**EXCERPT TO READ:**
Tributes to Vic

Musical Tributes


 

cowboyjunkies

In May 2010, Cowboy Junkies announced the release of their tribute album dedicated to Vic Chesnutt, Demons, to feature a wide selection of Chesnutt songs from his vast catalogue. Read more about this here

sweetrelief

Sweet Relief 2: Gravity Of The Situation was released in 1996 and featured a veritable selection of talented artists, including Smashing Pumpkins, Red Red Meat, Sparklehorse, Kristin Hersh, Madonna, Nanci Griffith, Garbage, Lucinda Williams, Cracker, Soul Asylum, Indigo Girls and R.E.M.
An early tribute, the album features covers mainly from Drunk, West of Rome and Is the actor Happy?

Personal Tributes

When Vic died on Christmas day of 2009, many people posted tributes, some of which are posted below. You can read more tributes that were posted at the time here

From Michael Stipe:

“We have lost one of our great ones.”

--Michael Stipe

From Constellation Records:

Surrounded by family and friends, Vic Chesnutt died in Athens Georgia this afternoon, Friday 25 December at 14:59.

In the few short years that we knew him personally, Vic transformed our sense of what true character, grace and determination are all about.

**DATA RECORDS:**
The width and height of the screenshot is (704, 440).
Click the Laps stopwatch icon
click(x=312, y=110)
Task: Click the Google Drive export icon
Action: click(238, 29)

**TO-DO LIST:**
a - Answer these questions from the Vic Chesnutt tributes page:
(i) What is the title of the tribute album announced by Cowboy Junkies?
(ii) In what year was Sweet Relief 2: Gravity Of The Situation released?
(iii) In which city did Vic Chesnutt die?
b - Please copy the passage of the Vic Chesnutt tributes page starting at "Sweet Relief 2: Gravity" and ending at "the actor Happy?".
The lines have no connection to the Vic Chesnutt tributes page.

**RESPONSES:**
a -
(i) Demons
(ii) 1996
(iii) Athens, Georgia

b -
Sweet Relief 2: Gravity Of The Situation was released in 1996 and featured a veritable selection of talented artists, including Smashing Pumpkins, Red Red Meat, Sparklehorse, Kristin Hersh, Madonna, Nanci Griffith, Garbage, Lucinda Williams, Cracker, Soul Asylum, Indigo Girls and R.E.M.
An early tribute, the album features covers mainly from Drunk, West of Rome and Is the actor Happy?